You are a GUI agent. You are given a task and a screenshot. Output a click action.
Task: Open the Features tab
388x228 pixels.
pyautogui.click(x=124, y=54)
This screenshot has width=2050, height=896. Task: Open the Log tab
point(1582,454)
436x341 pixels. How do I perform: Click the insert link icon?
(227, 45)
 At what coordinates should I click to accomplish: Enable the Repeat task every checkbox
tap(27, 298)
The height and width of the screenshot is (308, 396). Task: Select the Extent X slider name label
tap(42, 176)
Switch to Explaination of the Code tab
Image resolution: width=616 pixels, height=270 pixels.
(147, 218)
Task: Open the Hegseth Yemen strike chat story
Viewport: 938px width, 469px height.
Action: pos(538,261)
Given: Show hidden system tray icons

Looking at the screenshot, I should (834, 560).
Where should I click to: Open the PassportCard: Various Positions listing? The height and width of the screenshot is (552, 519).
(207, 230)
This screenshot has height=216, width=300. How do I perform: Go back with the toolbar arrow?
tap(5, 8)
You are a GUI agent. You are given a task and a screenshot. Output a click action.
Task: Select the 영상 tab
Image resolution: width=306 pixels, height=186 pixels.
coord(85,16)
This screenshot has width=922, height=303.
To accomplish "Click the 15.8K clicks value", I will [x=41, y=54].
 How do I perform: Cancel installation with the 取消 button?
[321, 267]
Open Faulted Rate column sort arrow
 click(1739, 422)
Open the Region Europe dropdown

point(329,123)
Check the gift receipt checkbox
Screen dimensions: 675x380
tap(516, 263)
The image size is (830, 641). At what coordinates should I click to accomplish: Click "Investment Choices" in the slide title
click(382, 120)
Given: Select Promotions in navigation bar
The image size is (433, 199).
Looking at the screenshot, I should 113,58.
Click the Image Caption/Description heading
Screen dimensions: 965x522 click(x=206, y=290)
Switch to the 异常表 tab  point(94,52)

What you need to do: Output the material verbatim, including every line.

Result of this task:
You are a GUI agent. You are given a task and a screenshot. Output a click action.
Task: Open the Features tab
388x228 pixels.
pyautogui.click(x=124, y=54)
This screenshot has width=2050, height=896. Task: Open the Log tab
point(1582,454)
436x341 pixels. How do I perform: Click the insert link icon?
(227, 45)
 At what coordinates should I click to accomplish: Enable the Repeat task every checkbox
tap(27, 298)
The height and width of the screenshot is (308, 396). Task: Select the Extent X slider name label
tap(42, 176)
Switch to Explaination of the Code tab
Image resolution: width=616 pixels, height=270 pixels.
(147, 218)
Task: Open the Hegseth Yemen strike chat story
Viewport: 938px width, 469px height.
Action: pos(538,261)
Given: Show hidden system tray icons

Looking at the screenshot, I should (834, 560).
Where should I click to: Open the PassportCard: Various Positions listing? The height and width of the screenshot is (552, 519).
(207, 230)
This screenshot has height=216, width=300. How do I perform: Go back with the toolbar arrow?
tap(5, 8)
You are a GUI agent. You are given a task and a screenshot. Output a click action.
Task: Select the 영상 tab
Image resolution: width=306 pixels, height=186 pixels.
coord(85,16)
This screenshot has width=922, height=303.
To accomplish "Click the 15.8K clicks value", I will [x=41, y=54].
 How do I perform: Cancel installation with the 取消 button?
[321, 267]
Open Faulted Rate column sort arrow
 click(1739, 422)
Open the Region Europe dropdown

point(329,123)
Check the gift receipt checkbox
Screen dimensions: 675x380
tap(516, 263)
The image size is (830, 641). At what coordinates should I click to accomplish: Click "Investment Choices" in the slide title
click(382, 120)
Given: Select Promotions in navigation bar
The image size is (433, 199).
Looking at the screenshot, I should 113,58.
Click the Image Caption/Description heading
Screen dimensions: 965x522 click(x=206, y=290)
Switch to the 异常表 tab  point(94,52)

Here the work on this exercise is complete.